La clave, por tanto, consistía en dominar el «tulku», el proceso de búsqueda, identificación y educación de las nuevas reencarnaciones. La oportunidad idónea surgió, precisamente, con la muerte en el año 2000 del sexto lama Gungthang, quien tras colaborar con las autoridades hasta llegar a ser miembro de la Conferencia Consultiva Política había vuelto a caer en desgracia por rechazar al fraudulento Panchen Lama. Así, el séptimo Gungthang Rinponche fue entronizado en 2006 tras haber sido seleccionado mediante la supervisión gubernamental, de acuerdo al Reglamento de Asuntos Religiosos aprobado en 2004.
El objetivo último de esta estrategia, después de tantas décadas de perfeccionamiento, pretende controlar al siguiente Dalái Lama, un hito cada vez más cercano dada la reciente celebración de su nonagésimo cumpleaños, para así amansar de manera definitiva al budismo tibetano y, con él, a lo que queda de Tíbet.

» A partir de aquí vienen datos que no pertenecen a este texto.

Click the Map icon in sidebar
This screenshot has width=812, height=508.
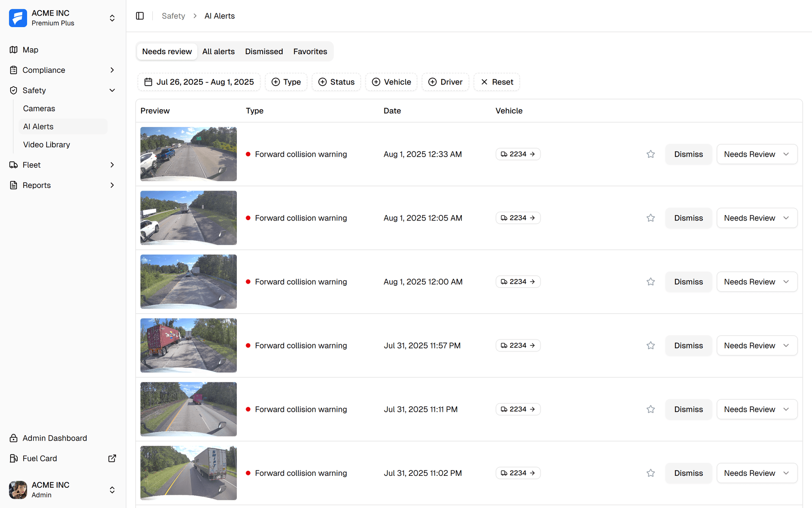click(14, 50)
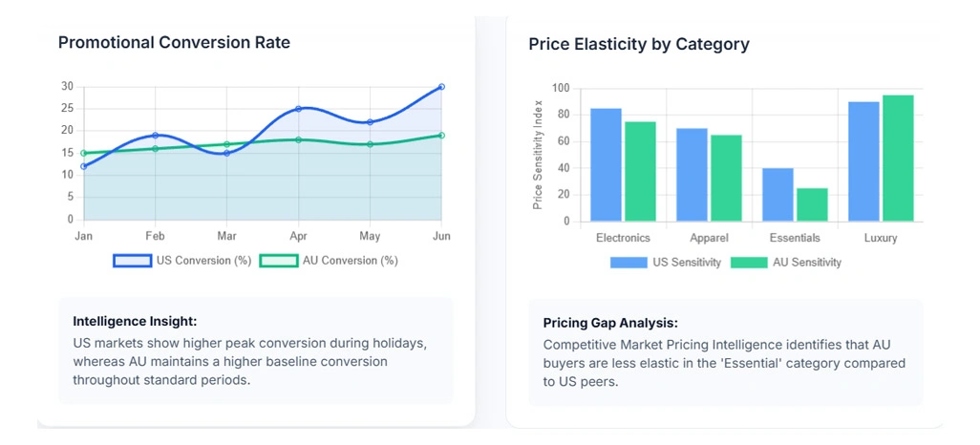The image size is (980, 445).
Task: Click the US conversion point at Feb
Action: pyautogui.click(x=155, y=136)
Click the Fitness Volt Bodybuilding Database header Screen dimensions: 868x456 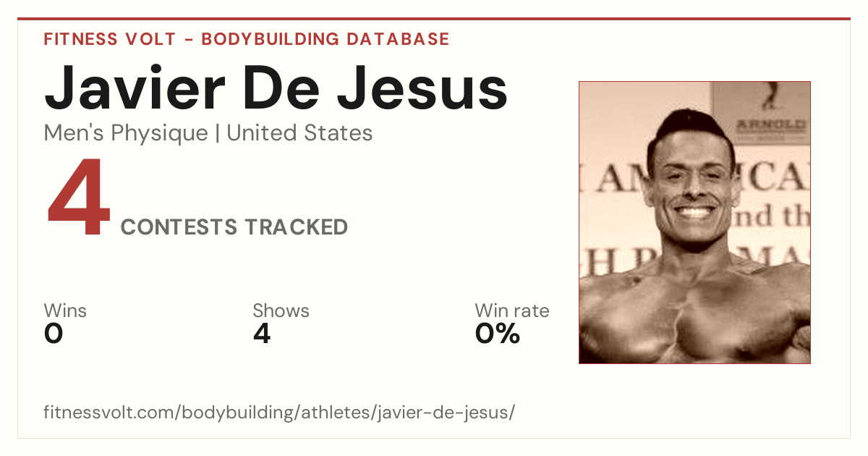pos(247,39)
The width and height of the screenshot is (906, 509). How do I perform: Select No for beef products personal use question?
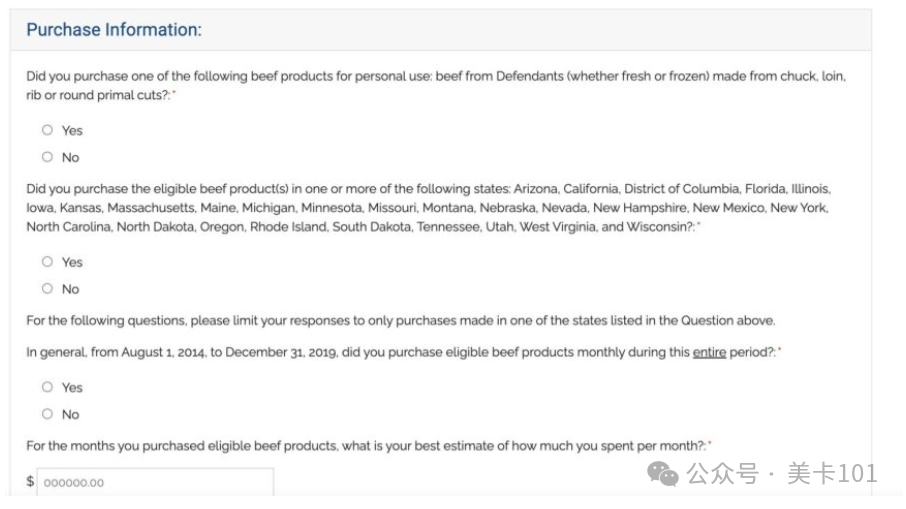pos(47,157)

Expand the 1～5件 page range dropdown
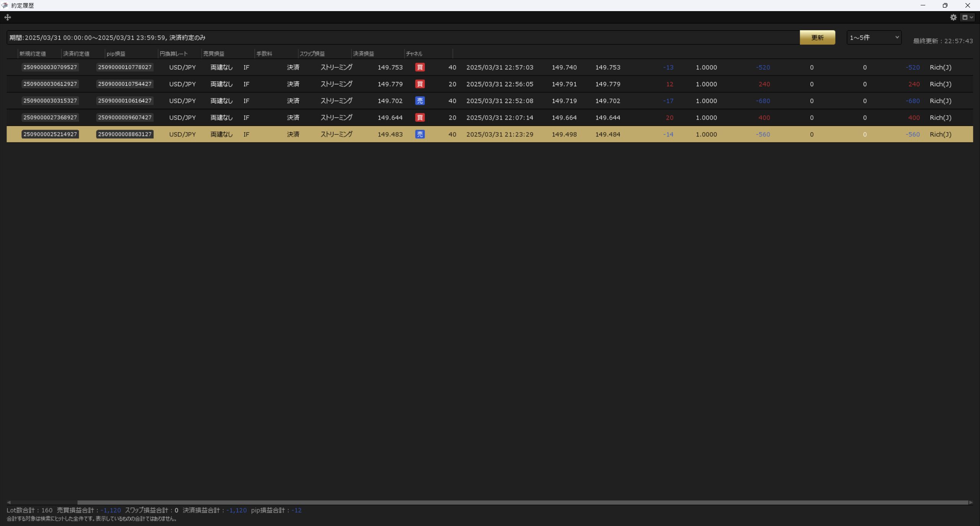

Ese día está próximo, pero no será hoy. El sol desciende entre las colinas, las sombras se alargan, los turistas se encaminan a la salida. En el monasterio de Labrang solo quedan ya los monjes que regresan silenciosos a sus aposentos, y en sus zancadas imperturbables se adivina la continuidad de un legado milenario, otra jornada más.